You are viewing a plain text version of this content. The canonical link for it is here.

Posted to user@flink.apache.org by David Dreyfus <dd...@gmail.com> on 2017/10/27 02:12:22 UTC

Data sources and slices

Hello,

If I am on a cluster with 2 task managers with 64 CPUs each, I can configure
128 slots in accordance with the documentation. If I set parallelism to 128
and read a 64 MB file (one datasource with a single file), will flink really
create 500K slices? Or, will it check the default blocksize of the host it
is reading from and allocate only as many slices as there are blocks? 

If the file is on S3:
1. Does a single thread copy it to local disk and then have 128 slices
consume it?
2. Does a single thread read read the file from S3 and consume it, treating
it as one slice?
3. Does flink talk to S3 and make a multi-part read to local storage and
then read from local storage in 128 slices?

If a datasource has a large number of files, does each slot read one file at
a time with a single thread, or does each slot read one part of each file
such that 128 slots consume each file one at a time?

More generally, does flink try to allocate files to slots such that each
slot reads the same volume with as long a sequential read as possible? 
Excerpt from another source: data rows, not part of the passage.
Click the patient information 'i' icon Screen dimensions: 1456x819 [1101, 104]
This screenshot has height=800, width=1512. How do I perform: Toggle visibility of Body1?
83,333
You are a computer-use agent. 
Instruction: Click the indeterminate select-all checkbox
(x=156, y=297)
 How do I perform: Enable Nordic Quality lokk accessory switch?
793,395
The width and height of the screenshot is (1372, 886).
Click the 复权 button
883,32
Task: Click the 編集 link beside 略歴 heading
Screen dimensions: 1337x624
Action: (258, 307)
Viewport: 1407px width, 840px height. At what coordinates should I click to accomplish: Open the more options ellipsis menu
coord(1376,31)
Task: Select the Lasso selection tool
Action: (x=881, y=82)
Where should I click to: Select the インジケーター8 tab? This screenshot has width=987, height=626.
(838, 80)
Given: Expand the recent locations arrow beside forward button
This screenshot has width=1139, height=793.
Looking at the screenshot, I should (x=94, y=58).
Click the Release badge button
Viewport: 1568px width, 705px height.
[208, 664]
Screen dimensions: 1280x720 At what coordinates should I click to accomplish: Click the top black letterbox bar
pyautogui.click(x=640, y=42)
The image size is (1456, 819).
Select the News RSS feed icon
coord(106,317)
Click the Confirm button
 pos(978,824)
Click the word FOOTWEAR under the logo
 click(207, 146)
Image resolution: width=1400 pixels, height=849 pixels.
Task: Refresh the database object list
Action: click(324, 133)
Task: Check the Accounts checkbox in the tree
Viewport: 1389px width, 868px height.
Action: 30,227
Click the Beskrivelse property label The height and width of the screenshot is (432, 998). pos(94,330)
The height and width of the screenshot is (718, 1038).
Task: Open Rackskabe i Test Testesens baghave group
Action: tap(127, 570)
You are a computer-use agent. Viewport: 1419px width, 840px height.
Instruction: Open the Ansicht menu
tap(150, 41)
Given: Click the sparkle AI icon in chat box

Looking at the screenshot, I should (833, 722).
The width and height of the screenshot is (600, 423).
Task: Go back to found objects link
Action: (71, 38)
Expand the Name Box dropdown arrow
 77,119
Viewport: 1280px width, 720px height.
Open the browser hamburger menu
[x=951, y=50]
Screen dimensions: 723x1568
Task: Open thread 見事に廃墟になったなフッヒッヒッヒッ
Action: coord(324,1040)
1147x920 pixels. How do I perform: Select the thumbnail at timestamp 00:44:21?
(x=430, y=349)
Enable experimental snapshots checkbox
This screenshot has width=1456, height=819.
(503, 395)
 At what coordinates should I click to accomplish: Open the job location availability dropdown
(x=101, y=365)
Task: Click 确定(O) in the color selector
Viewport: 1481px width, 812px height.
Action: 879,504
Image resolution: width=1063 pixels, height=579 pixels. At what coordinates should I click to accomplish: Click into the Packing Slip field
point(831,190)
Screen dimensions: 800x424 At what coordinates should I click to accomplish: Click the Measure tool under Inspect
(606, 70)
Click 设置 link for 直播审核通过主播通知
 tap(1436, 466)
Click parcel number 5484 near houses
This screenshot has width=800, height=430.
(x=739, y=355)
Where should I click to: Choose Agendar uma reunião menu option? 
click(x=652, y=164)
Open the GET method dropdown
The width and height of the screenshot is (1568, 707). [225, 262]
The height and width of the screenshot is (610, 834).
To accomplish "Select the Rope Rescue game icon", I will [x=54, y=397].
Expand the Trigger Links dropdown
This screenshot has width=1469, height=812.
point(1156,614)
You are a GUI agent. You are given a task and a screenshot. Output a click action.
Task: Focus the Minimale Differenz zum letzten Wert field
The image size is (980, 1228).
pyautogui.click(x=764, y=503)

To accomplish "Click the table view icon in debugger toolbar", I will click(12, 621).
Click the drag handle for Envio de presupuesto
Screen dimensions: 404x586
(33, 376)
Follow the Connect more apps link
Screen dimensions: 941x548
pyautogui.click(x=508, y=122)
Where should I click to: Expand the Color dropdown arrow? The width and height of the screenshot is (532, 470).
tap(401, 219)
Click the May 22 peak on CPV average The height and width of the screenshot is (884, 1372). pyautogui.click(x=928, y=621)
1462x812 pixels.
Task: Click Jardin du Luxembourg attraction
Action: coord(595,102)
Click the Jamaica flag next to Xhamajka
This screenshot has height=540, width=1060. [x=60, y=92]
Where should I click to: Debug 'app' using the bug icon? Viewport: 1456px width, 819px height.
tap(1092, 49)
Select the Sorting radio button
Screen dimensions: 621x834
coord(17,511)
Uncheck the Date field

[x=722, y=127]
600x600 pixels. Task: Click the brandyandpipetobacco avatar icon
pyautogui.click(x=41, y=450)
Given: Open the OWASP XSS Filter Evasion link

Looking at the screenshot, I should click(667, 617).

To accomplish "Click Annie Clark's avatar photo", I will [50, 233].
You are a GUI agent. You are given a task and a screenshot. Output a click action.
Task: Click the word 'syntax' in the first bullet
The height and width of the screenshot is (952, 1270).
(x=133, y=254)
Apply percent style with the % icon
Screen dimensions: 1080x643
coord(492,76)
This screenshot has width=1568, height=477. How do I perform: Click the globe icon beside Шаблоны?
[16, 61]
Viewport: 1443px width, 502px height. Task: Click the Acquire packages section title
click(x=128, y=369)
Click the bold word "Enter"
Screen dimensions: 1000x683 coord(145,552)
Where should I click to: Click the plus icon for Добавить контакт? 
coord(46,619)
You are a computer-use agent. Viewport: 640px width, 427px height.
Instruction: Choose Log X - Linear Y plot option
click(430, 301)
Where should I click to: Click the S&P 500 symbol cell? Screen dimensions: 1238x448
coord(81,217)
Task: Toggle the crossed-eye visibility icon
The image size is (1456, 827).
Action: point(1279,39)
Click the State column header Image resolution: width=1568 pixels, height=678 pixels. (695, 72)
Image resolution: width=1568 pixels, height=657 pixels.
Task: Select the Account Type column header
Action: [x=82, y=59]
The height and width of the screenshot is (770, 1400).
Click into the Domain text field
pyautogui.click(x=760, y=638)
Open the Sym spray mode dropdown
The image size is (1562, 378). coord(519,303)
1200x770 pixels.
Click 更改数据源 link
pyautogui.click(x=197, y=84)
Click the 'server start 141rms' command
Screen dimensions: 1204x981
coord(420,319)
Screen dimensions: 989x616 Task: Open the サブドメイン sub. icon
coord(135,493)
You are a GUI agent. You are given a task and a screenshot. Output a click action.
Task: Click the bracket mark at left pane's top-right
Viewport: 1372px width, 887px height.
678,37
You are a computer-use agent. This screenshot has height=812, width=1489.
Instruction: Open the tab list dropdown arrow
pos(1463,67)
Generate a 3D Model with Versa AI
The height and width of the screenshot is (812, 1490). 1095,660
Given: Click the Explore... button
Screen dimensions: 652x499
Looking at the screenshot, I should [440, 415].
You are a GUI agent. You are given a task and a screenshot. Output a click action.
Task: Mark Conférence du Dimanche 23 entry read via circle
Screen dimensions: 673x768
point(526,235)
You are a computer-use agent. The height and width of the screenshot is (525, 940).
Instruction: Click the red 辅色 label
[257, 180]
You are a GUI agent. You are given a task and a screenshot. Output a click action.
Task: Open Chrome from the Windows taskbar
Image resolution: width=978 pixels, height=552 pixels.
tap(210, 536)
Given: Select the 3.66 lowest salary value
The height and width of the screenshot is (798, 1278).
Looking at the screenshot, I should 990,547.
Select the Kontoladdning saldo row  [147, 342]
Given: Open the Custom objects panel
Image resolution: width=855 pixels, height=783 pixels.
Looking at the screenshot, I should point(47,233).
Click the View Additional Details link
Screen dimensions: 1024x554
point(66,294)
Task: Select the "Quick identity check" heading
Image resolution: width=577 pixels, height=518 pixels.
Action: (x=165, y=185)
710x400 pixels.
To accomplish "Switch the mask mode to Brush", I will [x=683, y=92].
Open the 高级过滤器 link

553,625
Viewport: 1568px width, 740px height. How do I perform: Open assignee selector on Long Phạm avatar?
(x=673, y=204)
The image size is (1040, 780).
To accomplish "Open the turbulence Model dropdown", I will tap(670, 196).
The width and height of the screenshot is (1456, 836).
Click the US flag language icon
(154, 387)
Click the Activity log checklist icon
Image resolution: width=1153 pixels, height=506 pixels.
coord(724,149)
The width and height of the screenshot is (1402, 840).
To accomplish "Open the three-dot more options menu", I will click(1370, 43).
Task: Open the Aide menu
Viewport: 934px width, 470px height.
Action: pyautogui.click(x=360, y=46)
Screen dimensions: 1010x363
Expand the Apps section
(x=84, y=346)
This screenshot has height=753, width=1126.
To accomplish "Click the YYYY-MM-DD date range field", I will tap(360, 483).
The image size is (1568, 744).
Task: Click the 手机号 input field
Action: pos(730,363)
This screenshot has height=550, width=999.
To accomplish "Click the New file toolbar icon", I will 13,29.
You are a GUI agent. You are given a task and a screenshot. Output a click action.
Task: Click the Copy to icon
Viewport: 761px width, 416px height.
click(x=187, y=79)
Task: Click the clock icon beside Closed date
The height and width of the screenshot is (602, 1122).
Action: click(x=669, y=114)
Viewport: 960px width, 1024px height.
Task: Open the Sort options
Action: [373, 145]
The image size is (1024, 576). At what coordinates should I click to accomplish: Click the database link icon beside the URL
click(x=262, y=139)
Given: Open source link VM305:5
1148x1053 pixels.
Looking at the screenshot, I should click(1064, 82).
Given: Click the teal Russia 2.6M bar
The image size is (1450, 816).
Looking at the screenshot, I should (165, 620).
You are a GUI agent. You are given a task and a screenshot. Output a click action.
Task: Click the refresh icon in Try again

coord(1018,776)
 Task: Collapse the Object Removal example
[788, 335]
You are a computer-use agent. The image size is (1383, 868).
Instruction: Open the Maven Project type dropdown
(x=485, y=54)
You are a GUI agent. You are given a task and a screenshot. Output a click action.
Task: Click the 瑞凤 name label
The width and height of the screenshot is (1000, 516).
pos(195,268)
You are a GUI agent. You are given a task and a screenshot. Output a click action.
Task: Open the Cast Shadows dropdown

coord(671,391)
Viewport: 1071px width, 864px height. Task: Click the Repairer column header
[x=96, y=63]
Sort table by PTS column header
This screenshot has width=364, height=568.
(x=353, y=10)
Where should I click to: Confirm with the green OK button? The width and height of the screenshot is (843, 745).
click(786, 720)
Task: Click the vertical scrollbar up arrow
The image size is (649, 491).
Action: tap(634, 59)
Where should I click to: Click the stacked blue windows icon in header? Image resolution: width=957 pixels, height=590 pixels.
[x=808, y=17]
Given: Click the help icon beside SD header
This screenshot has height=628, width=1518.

How does it distinguish between reading from the local HDFS and S3, given
that they might have vastly different performance characteristics.

Thanks,
David

Thank you,
David



--
Sent from: http://apache-flink-user-mailing-list-archive.2336050.n4.nabble.com/

Re: Data sources and slices

Posted by Till Rohrmann <tr...@apache.org>.

Hi David,

in case of a streaming program with a degree of parallelism of 128, Flink
would create 128 splits. One split for each parallel sub task. The logic is
that one split will have the size of one block unless this would not give
you enough splits such that every task receives at least one split.

As far as I know, there is no special handling for S3 located files. Every
reading subtask will open the file via the loaded FileSystem. Depending on
how clever this FileSystem implementation is, it could save some
downloading work by buffering the file or not.

If there are multiple files to read, then Flink tries to assign file splits
of blocksize to the individual tasks. This means that it is not guaranteed
that a single file is read by the same reader task.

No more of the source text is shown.